食品の水分量は調理法によって大きく変化するので、例えば寸胴にカレーを作って毎食に適量ずつ食べるつもりならば、調理による水分減も把握する必要がある。実際にやってみたが、自宅の料理用スケールでは対応しきれなかったので、完成品を別の鍋に移しながら積算することになった。

食品交換表には、1日の指示カロリー4パターン(1200/1440/1600/1840kcal)に対して炭水化物の割合3パターン(60/55/50%)を掛け合わせた合計12パタ―ンのカロリー配分例も示されている。もはや馬鹿馬鹿しい上に、著作権で絡まれてもなんなんで詳細は省くが、1600kcalで炭水化物60%の場合、1日の指示単位は表1~6+調味料で「10, 1, 4.5, 1.5, 1, 1.2, 0.8」であり、朝は「3, 1, 1, 1.5, 1, 0.4, 0.8」、昼は「3, 1, 1.5, 1.5, 1, 0.4, 0.8」、夜は「3, 1, 2, 1.5, 1, 0.4, 0.8」、間食は「0, 1, 0, 1.5, 0, 0, 0」と配分すべきとのことである。

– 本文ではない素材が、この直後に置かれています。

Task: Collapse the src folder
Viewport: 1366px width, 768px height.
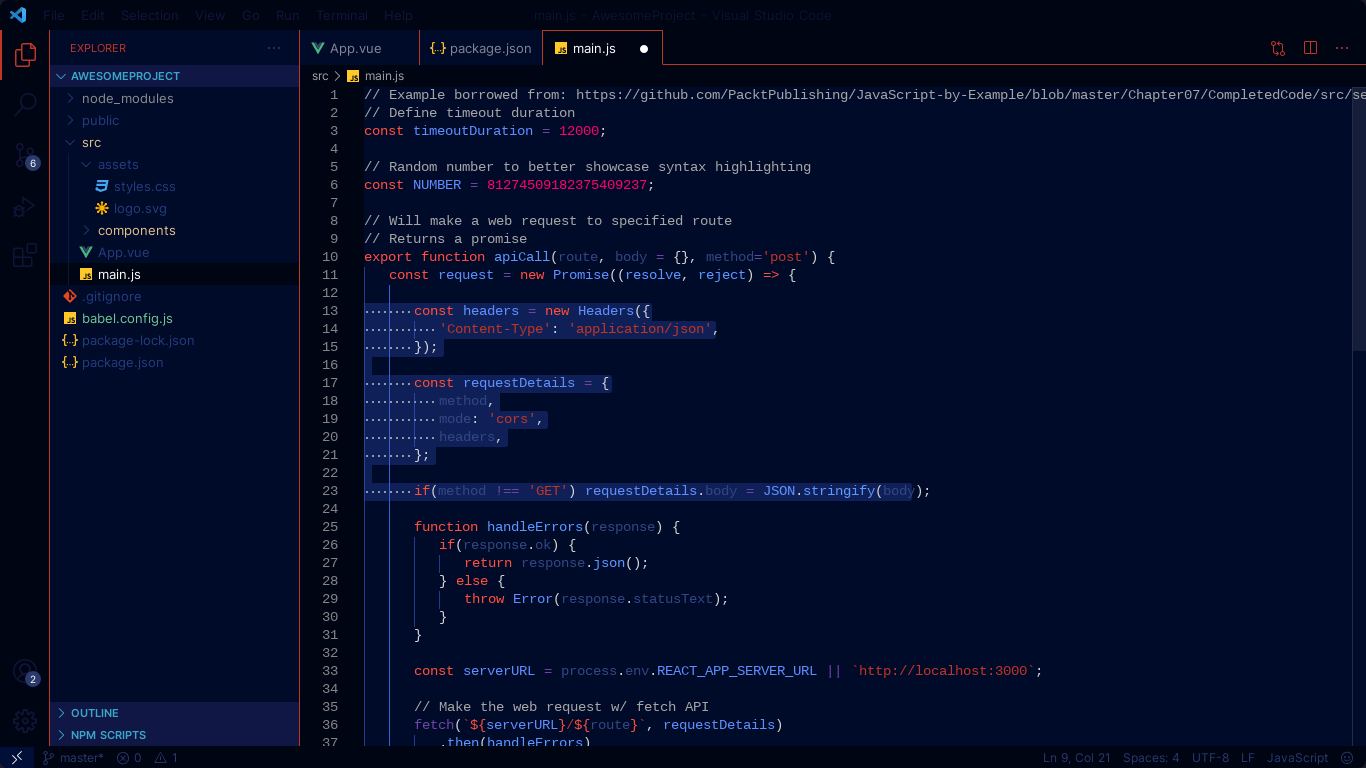Action: point(91,142)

あくまで一例と言うが、病人はここから導出される決まり切った飯を食えと下賜する思想が仄見えてしまうのは私だけだろうか。また何と言っても糖尿病の食事療法を謳いながら、炭水化物(米)に対して異様に事細かに配慮する本末転倒ぶりも不可思議である。というかそれこそが諸悪の根源なのだが。

外食については、現代の生活において避けることは恐らく不可能だが、問題点を把握した上で取り入れましょう、とのことである。「すべてが悪いわけではない」ということは、いくらかは「悪い」と考えている様子が目に浮かぶ。

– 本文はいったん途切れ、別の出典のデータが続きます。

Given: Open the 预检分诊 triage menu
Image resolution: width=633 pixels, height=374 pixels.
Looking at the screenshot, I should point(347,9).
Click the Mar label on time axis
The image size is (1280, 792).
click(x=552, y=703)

そして実際の取り入れ方としては、日ごろの修行で培った計量の力を総動員して概算し、何をどれだけ食べればよいのか決めましょうと言う。事前に自分で作ったことのない料理に関してはほとんどお手上げではないか? 料理の見た目だけで店のレシピをリバースエンジニアリングできる能力なら是非身につけたいと思うが、もはやプロの領域である。

もし旅先でそんなことをしていたら、折角の旅行気分も台無しだろうが、元より病人に旅行など贅沢だという考えかも知れない。誰かの苦しみは他の誰かにも一律に味わわせる、という思想は実に日本的である。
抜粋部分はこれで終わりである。